- _YOUR ASSIGNMENT_: Both the line below containing "This screenshot has width=644, height=312." and the line containing "Task: Open the 182 (Queue) dropdown", along with every line between them, should be repeated exactly; no other line belongs in the answer.

(ENTRIES SUPPLIED begins)

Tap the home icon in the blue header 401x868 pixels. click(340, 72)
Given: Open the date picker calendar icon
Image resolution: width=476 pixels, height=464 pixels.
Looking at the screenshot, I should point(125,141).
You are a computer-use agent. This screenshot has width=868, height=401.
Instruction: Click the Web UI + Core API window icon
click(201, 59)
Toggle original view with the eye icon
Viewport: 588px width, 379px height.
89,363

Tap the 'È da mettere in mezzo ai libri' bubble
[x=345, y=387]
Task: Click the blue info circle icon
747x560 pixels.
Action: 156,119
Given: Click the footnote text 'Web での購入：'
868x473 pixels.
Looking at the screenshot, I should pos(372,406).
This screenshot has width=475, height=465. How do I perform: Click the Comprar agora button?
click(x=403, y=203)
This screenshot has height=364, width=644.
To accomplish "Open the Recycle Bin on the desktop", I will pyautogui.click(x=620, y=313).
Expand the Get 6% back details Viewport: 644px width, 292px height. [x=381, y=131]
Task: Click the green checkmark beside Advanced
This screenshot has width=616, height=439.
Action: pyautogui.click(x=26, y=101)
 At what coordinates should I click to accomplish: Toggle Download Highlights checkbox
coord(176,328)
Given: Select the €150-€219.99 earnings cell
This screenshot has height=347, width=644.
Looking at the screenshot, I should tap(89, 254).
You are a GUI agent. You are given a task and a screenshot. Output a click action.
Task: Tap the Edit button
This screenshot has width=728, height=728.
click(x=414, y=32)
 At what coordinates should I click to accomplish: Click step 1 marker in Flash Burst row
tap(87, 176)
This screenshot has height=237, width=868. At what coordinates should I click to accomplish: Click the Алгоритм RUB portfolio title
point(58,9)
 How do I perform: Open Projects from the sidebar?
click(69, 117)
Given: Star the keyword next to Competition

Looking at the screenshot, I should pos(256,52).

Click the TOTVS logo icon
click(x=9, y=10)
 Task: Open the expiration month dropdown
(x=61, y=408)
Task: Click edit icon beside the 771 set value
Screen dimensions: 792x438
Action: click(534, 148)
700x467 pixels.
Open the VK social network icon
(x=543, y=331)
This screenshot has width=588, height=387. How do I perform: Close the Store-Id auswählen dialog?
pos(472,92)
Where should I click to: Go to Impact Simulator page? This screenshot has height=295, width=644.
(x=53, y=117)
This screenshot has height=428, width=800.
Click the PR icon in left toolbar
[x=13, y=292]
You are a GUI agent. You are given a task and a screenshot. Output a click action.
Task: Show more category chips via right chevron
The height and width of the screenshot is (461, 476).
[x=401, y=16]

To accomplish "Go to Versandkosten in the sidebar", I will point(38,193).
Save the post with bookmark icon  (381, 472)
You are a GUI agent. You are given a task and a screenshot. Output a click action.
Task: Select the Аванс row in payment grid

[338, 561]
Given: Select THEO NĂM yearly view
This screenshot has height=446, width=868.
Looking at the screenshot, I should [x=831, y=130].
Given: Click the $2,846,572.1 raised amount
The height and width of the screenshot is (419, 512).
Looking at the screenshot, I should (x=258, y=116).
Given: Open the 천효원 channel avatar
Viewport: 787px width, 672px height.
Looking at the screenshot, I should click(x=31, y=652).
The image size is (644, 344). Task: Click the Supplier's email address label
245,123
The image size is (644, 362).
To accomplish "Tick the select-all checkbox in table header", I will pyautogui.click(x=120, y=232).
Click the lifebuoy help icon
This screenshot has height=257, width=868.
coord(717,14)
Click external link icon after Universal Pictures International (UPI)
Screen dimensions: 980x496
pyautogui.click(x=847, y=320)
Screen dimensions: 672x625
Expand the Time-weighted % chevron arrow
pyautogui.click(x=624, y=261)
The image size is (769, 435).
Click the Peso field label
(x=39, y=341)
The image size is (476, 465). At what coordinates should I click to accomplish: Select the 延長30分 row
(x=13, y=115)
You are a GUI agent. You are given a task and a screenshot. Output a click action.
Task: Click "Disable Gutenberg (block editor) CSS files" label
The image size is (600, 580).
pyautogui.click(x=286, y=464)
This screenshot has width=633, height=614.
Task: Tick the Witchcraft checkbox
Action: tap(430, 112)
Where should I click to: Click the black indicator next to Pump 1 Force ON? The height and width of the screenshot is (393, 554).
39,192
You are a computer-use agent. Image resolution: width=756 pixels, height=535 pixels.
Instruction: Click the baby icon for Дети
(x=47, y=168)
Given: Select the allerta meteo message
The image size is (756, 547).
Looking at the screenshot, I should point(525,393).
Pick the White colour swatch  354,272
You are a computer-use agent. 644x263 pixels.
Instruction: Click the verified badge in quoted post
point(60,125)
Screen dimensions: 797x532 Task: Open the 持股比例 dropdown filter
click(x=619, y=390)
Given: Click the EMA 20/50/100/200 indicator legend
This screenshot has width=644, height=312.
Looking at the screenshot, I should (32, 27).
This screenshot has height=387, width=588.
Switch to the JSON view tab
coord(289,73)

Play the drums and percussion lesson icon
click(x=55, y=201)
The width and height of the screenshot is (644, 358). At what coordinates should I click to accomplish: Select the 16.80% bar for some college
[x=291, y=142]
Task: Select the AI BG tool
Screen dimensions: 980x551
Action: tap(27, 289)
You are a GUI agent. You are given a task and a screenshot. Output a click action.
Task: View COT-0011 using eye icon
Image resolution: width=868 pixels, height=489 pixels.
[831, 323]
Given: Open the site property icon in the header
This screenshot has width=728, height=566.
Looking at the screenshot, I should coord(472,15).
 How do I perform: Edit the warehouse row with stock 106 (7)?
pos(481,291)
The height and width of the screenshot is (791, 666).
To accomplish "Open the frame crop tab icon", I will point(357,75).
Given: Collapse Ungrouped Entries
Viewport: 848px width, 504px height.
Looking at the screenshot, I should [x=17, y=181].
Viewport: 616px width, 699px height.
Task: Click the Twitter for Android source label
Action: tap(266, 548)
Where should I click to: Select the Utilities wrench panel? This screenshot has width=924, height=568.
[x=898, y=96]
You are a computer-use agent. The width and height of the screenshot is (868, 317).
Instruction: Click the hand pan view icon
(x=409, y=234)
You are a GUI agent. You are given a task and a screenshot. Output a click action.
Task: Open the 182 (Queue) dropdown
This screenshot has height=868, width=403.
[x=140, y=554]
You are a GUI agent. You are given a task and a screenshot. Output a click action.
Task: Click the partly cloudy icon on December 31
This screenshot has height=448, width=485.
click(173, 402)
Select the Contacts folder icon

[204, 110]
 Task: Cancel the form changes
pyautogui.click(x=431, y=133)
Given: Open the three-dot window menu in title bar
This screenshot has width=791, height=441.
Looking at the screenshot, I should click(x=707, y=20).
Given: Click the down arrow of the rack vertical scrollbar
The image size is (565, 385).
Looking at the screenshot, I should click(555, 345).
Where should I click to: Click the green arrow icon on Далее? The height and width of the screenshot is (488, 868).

(ENTRIES SUPPLIED ends)

- _THE ANSWER_:
This screenshot has width=644, height=312.
Looking at the screenshot, I should (32, 27).
This screenshot has height=387, width=588.
Switch to the JSON view tab
coord(289,73)

Play the drums and percussion lesson icon
click(x=55, y=201)
The width and height of the screenshot is (644, 358). At what coordinates should I click to accomplish: Select the 16.80% bar for some college
[x=291, y=142]
Task: Select the AI BG tool
Screen dimensions: 980x551
Action: tap(27, 289)
You are a GUI agent. You are given a task and a screenshot. Output a click action.
Task: View COT-0011 using eye icon
Image resolution: width=868 pixels, height=489 pixels.
[831, 323]
Given: Open the site property icon in the header
This screenshot has width=728, height=566.
Looking at the screenshot, I should coord(472,15).
 How do I perform: Edit the warehouse row with stock 106 (7)?
pos(481,291)
The height and width of the screenshot is (791, 666).
To accomplish "Open the frame crop tab icon", I will point(357,75).
Given: Collapse Ungrouped Entries
Viewport: 848px width, 504px height.
Looking at the screenshot, I should [x=17, y=181].
Viewport: 616px width, 699px height.
Task: Click the Twitter for Android source label
Action: tap(266, 548)
Where should I click to: Select the Utilities wrench panel? This screenshot has width=924, height=568.
[x=898, y=96]
You are a computer-use agent. The width and height of the screenshot is (868, 317).
Instruction: Click the hand pan view icon
(x=409, y=234)
You are a GUI agent. You are given a task and a screenshot. Output a click action.
Task: Open the 182 (Queue) dropdown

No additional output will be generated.